The catch: That appealing product wasn’t what Hopper was selling. But maybe, Mr. Lalonde wondered, it should be.

Layoffs are never fun. Startups are built gradually, but destroyed very quickly.
Frederic Lalonde, Hopper founder and chief executive officer

“So now I’m staring at this one thing, that wasn’t even intended to be a product, and realizing it was probably the future of the company,” he recalls. “That means that every corporate structure, every job definition, half of our tech, R&D – everything was potentially up in the air. Was the right decision to lay all that to waste? Or was it all a ridiculous fad? This was the decision we were faced with at the beginning of May: Do we scrap $20-million of investment because of some PDF that people were printing out and reading on the evening news?”

Mr. Lalonde brought the problem to his people. They were just as uncertain as he was. One of his three investors said stay the course. The other said go for it. The third didn’t know. Then he talked to Hopper’s staff. “When you have good people who have been working on this for years, and you ask them, ‘Should we change this?’ you’re going to get every possible reason not to do it. Nobody had a clear path. The environment was extremely chaotic.”
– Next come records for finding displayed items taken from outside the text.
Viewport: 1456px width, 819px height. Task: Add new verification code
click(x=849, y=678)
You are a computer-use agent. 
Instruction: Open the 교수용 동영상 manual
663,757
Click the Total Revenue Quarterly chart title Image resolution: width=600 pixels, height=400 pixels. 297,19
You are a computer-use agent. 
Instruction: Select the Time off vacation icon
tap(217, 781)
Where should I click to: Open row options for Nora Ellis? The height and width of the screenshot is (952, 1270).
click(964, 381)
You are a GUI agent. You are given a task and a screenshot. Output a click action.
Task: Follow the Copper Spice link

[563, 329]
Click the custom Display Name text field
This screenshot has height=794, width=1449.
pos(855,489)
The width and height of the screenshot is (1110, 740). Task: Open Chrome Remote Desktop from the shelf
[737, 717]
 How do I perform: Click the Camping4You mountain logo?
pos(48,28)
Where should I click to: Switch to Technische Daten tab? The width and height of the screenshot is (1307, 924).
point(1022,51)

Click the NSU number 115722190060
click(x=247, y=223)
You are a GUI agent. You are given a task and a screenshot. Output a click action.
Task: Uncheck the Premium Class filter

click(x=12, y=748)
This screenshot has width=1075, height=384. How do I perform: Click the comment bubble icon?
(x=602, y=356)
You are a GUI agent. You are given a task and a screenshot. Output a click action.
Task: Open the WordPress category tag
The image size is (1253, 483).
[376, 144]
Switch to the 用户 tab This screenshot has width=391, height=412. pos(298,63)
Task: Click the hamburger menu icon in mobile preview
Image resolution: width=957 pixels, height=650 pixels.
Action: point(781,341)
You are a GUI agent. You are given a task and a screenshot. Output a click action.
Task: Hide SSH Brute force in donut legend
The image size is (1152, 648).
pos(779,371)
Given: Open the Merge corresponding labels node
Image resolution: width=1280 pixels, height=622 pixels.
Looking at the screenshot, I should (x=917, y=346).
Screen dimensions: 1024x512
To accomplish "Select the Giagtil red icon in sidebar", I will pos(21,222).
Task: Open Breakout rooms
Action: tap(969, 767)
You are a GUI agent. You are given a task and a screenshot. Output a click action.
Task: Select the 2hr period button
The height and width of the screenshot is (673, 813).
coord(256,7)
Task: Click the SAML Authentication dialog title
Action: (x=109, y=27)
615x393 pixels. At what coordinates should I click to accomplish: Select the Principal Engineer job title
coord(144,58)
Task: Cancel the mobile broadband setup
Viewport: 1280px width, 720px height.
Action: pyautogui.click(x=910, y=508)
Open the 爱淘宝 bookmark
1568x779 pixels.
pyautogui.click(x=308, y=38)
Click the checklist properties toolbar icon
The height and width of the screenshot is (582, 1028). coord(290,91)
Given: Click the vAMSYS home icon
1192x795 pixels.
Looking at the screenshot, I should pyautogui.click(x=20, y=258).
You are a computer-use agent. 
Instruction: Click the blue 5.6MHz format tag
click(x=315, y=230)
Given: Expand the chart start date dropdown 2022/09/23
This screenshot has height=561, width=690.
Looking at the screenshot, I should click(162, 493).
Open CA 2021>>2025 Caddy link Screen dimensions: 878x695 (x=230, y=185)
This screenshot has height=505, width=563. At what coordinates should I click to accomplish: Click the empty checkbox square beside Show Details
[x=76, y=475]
Mr. Lalonde thought about his dilemma for three weeks. Could this new approach make money? Was it worth making such a radical change?

From right, Hopper's founder and CEO Frederic Lalonde, developer Philippe Laflamme and co-founder and CTO Joost Ouwerkerk in the Montreal offices. The company refocused its product to offer travel reports based on crunching through masses of data.  (Christinne Muschi for The Globe and Mail)

He decided that it was. Mr. Lalonde laid off half the company, including most of the Canadian office. “That was particularly hurtful,” says the Quebec City native. “Layoffs are never fun. Startups are built gradually, but destroyed very quickly. That’s probably the most stressful part of running a company like this.”

“If you listen to the customer, if you see what customers are doing with your product or service, that’s how to build great companies,” says Kent Thexton, managing director of OMERS Ventures and himself a seasoned startup veteran. He joined the Hopper board a few months before the pivot. “As the CEO of a startup you need to do two things simultaneously: You need to be incredibly focused on your business and your team, but at the same time you need to be scanning for that white space in the market, that area that you can fill better than anyone else. Great CEOs seize on those opportunities.”

Mongolia from the Trans Siberian Railway. As Hopper prepares to launch its mobile app some time this fall, Mr. Lalonde reports 40-per-cent growth every month. (Dakota Smith/Hopper)

Four months later, as Hopper prepares to launch its mobile app some time this fall, Mr. Lalonde reports 40-per-cent growth every month, and about 600 monthly media hits in the U.S. alone. But the reason he’s confident that Hopper made the right pivot is because everything just feels right.

“This is hard to explain,” he says, “but once you actually restructure the company, you can feel when things are off or not. The environment magically reacts to the right focus. It’s a very strange thing. You get a sense that you’re on to something big. At Hopper, the conversations became so much more focused. Everybody started having really good ideas about predicting whether the price of airfare was about to go up or down, or giving you the best time to buy, or ways to track the change in air fares and notify you on your phone. We ended up building all those things, and that’s the product we’ll be releasing in the fall.

“Startups are long walks in the desert – and then something changes and it never goes back.”